Clock Domain Crossing

Async FIFO
Design

The canonical solution for crossing multi-bit data between asynchronous clock domains — Gray code pointers, 2-FF synchronizers, and safe full/empty generation.

1. Why Async FIFOs Exist

Modern SoCs integrate subsystems running at different frequencies: a CPU at 1 GHz, a DSP at 600 MHz, a memory controller at 400 MHz, and USB PHY at 480 MHz. When data must flow between two of these domains, it cannot simply be registered and passed — the receiving flip-flop's setup time cannot be guaranteed when the sender's clock is asynchronous.

Passing a single-bit signal between domains is solved with a 2-FF synchronizer, which tolerates metastability by giving the flip-flop extra time to resolve. But passing a multi-bit bus is more dangerous: each bit may resolve independently, creating a brief window where the bus holds an impossible intermediate value — for example, binary 7 transitioning to 8 as 0111→1000, sampled mid-flip as 1010.

The asynchronous FIFO solves this by never passing a multi-bit address directly across the domain boundary. Instead, it passes Gray-coded pointers — one bit changes at a time — making 2-FF synchronization safe.

2. Architecture Overview

An async FIFO consists of five key components, each residing in a specific clock domain:

ComponentDomainFunction
Dual-port SRAMShared (no clock)Storage — written by wclk, read by rclk
Write pointer (wptr)Write (wclk)Binary counter → Gray encoded, indexes next write address
Read pointer (rptr)Read (rclk)Binary counter → Gray encoded, indexes next read address
W2R synchronizerRead (rclk)2-FF synchronizer: wptr_gray → rclk domain for empty generation
R2W synchronizerWrite (wclk)2-FF synchronizer: rptr_gray → wclk domain for full generation

3. The Pointer Width Trick

A FIFO with 2N locations uses N+1 bit pointers. The extra MSB solves the ambiguity between full and empty — both conditions produce address bits that are equal. With the extra bit:

empty = (wptr_gray_sync == rptr_gray) Read domain: all N+1 bits match
full = (wptr_gray[N:N-1] != rptr_gray_sync[N:N-1]) Write domain: top 2 Gray bits differ, rest match

The full condition works in Gray code because the MSB and next bit together encode whether the write pointer has wrapped around and lapped the read pointer. The remaining N-1 bits must still match — the write pointer is exactly 2N ahead.

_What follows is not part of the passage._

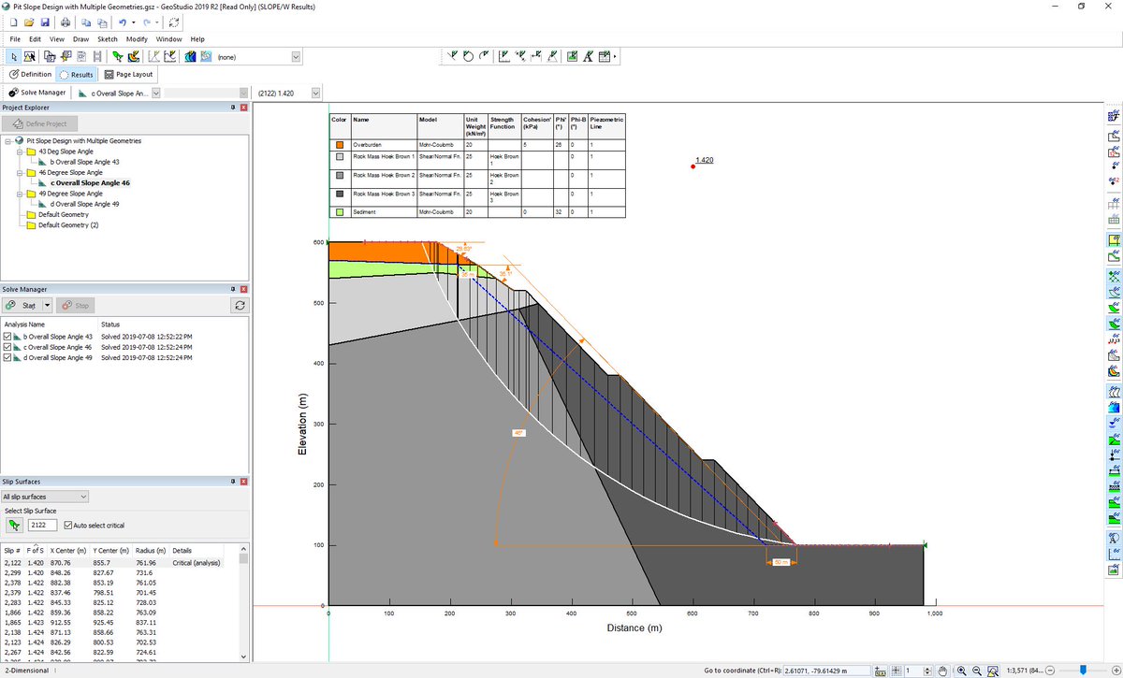Click the zoom level slider at bottom right
Screen dimensions: 1123x678
1083,671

Why N+1 bits? With only N address bits, pointer 0 after reset and pointer 0 after a full wrap-around look identical. The N+1 bit disambiguates: if the write pointer has wrapped an odd number of times and the read pointer has not (or vice versa), the MSBs differ — indicating full rather than empty.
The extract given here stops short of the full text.